Oil shortage
(Image: Unsplash/Zbynek Burival)

As curves start to flatten, and lockdowns slowly ease, Singapore shows why we must be careful. A new report highlights the impact of COVID-19 on casual workers in the higher education sector. And suppliers are now paying people to take their oil off them.

Lockdowns relaxed, but is it too soon?

As infection curves turn in the right direction, some countries are starting to slowly relax lockdowns and think about the road back to normalcy. New Zealand has moved from level four to level three restrictions — a situation closer to Australia’s, with schools and takeaway restaurants open.

In South Korea, which has had one of the most successful responses to the virus, relaxed guidelines have allowed church services and sporting fixtures to restart. India allowed some easing of its strict lockdown in agricultural and manufacturing sectors. European countries like Germany, Austria and Denmark are cautiously opening things up.

But politicians and health officials in many of these countries will be anxiously watching the situation in Singapore. For weeks, the city-state was the envy of the world, with an aggressive test and trace regime that appeared to have flattened the curve quicker and more efficiently than most. But over the last few days, its cases have doubled, and it now has the most in all south-east Asia.

The new outbreak has been driven by virus clusters among low-paid migrant workers living in crowded dormitories, who provide the blue-collar backbone to Singapore’s white-collar economy, highlighting again the way COVID-19 plays out over existing societal inequalities. 

The WHO under attack

The World Health Organisation has been increasingly cast in right-wing circles as the bumbling sidekick to China’s COVID-19 supervillain.

Last week US President Donald Trump announced the potentially disastrous decision to cut funding from the body, over allegations it had mishandled the pandemic (unlike Trump, who has of course done nothing of the sort) and been far too deferential to China.

While Australia isn’t going to pull funding, there’s still some evidence Canberra is dissatisfied with the WHO, and Foreign Minister Marise Payne yesterday said the government still had concerns about the organisation, and wanted a new independent body handling a probe into COVID-19.

For its part, the WHO has given us more cause for fear today, with director-general Tedros Adhanom Ghebreyesus saying the worst of the pandemic is “yet ahead of us”. That’s likely because the virus, which has caused carnage in wealthy European countries, still hasn’t taken off in African countries with less developed health systems.
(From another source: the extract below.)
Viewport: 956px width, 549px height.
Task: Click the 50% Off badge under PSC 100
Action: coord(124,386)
Thanks WHO. 

Oil price goes negative?

Today’s unprecedented COVID-19 development (they’re becoming far less shocking now) is the news that US oil prices have dipped into negative for the first time on record, with the price of West Texas Intermediate, the US benchmark, hitting lows of US$40.32 a barrel.
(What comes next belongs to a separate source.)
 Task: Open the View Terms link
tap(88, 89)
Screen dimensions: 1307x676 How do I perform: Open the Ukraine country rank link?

To put it in crude terms, suppliers have too much oil, and with manufacturing, transport and other economic activity ground to a standstill worldwide, not enough people willing to buy it. Suppliers have now essentially run out of space to store their oil, and are literally paying buyers to take it off their hands.

Universities’ suffering revealed

The tertiary education sector in Australia was hit earlier and harder than the rest of the economy, by the pandemic in part due to its heavy reliance on international student fees.
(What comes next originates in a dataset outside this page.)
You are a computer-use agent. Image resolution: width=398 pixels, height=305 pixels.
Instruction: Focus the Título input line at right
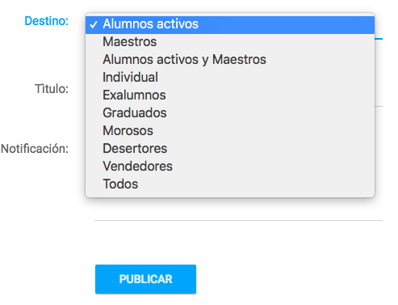click(x=379, y=106)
A new report put together by the University of New South Wales’ casuals network shows how disastrous that has been already for many in the sector. According to the report, one in three casuals at the university had already lost work, amounting to $626 worth of income a week, while 42% said they were already working unpaid hours.

Notably, UNSW is a wealthy Group of Eight university — there are real fears over whether smaller, regional institutions can survive

The government recently announced a $18 billion rescue package for universities, which Labor’s education spokesperson Tanya Plibersek has called a “fraud” in light of projected “job losses of an industrial scale”. The National Tertiary Education Union recently told Crikey they’d seen a surge in interest over recent weeks, with membership now the highest it’s ever been.